The people who help me to care for my health think that the most important thing for me to do is to write. That is my excuse for being online all the time! It gets me writing, a lot!
Social media seem to create the right environment for expressing myself in writing by motivating me to comment and interact on posts and in private messages; little things develop into larger conversations, and the next thing you know, stuff is written. And there are also people I keep up with regularly, for various reasons, on the networks or via email. As a result of all these efforts to communicate, I hammer a lot of things out in writing. I then often transfer what I have written to a word document, where I work on it further. Sometimes (after editing or altering as necessary to ensure all possible respect for privacy) I may post some of this writing here.
Perhaps someone who is reading this might recognize some of the ideas and even some of the phrases and segments from posts, comment feeds or personal messages they have read from me before on one of the various social media. Please do not worry–all personal details are carefully removed and every discretion is observed. No matter how open I may be about myself, I always take care to preserve the confidences of others.
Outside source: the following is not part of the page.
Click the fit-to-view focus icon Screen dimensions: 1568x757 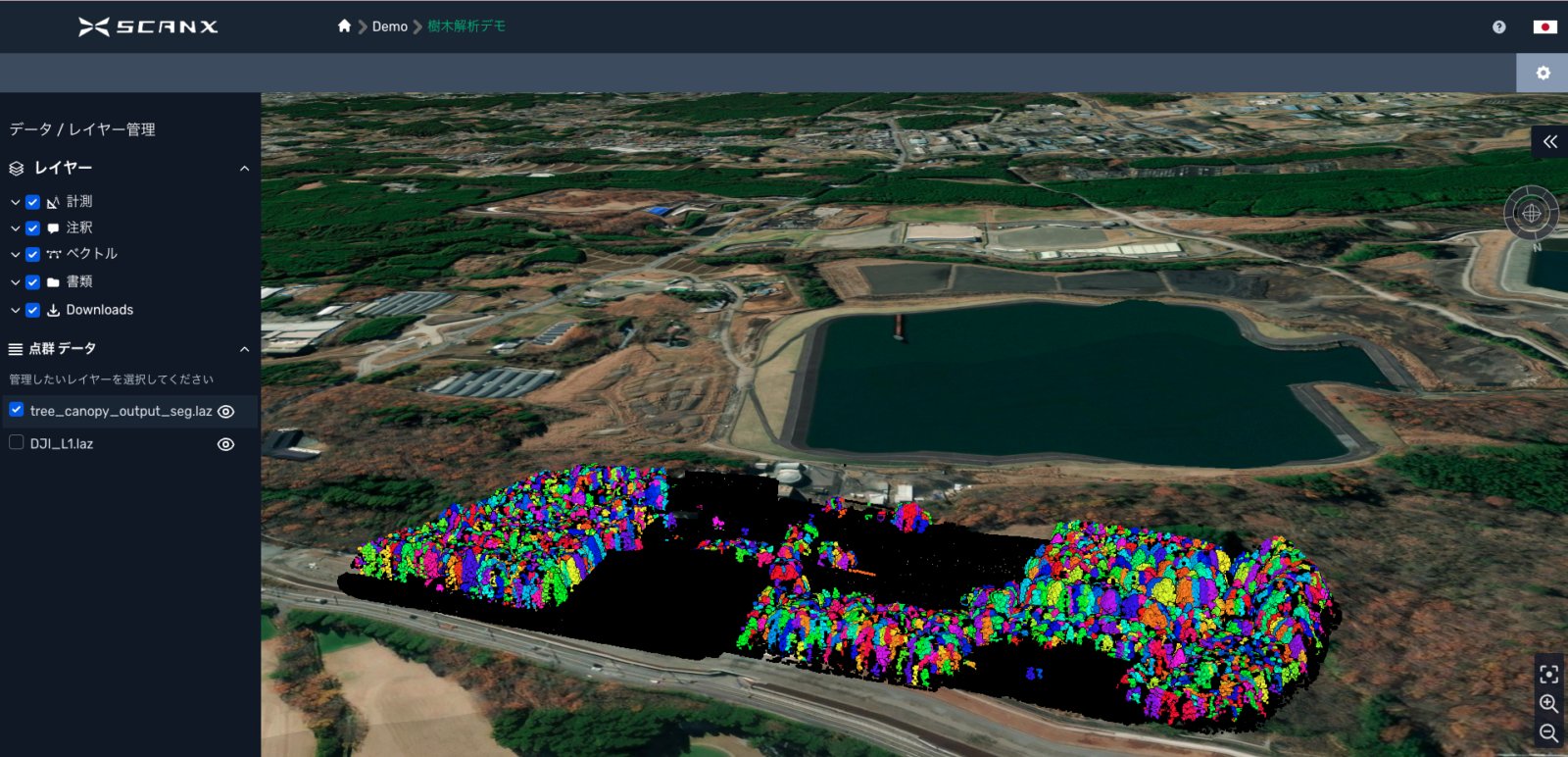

My desire is to make further and broader use of ideas and experiences that I have expressed in the written word in the initial context of communication. I also hope to rework some of this blog into my next book, and perhaps even beyond. That is how writing develops, at least for me.
It is something that gets pulled out of me. I write because of the sense that other people want it, that it helps them. That is where my motivation comes from. It was people responding to my book that first pulled me out of a shell that I hid in for more than a year (also a change in my medication, and the help of a good priest, and--as always–the effort and encouragement of my steadfast wife).
Now I'm determined to stay out of my shell, and to be there for those who need me. I shall not bury my talent in the ground.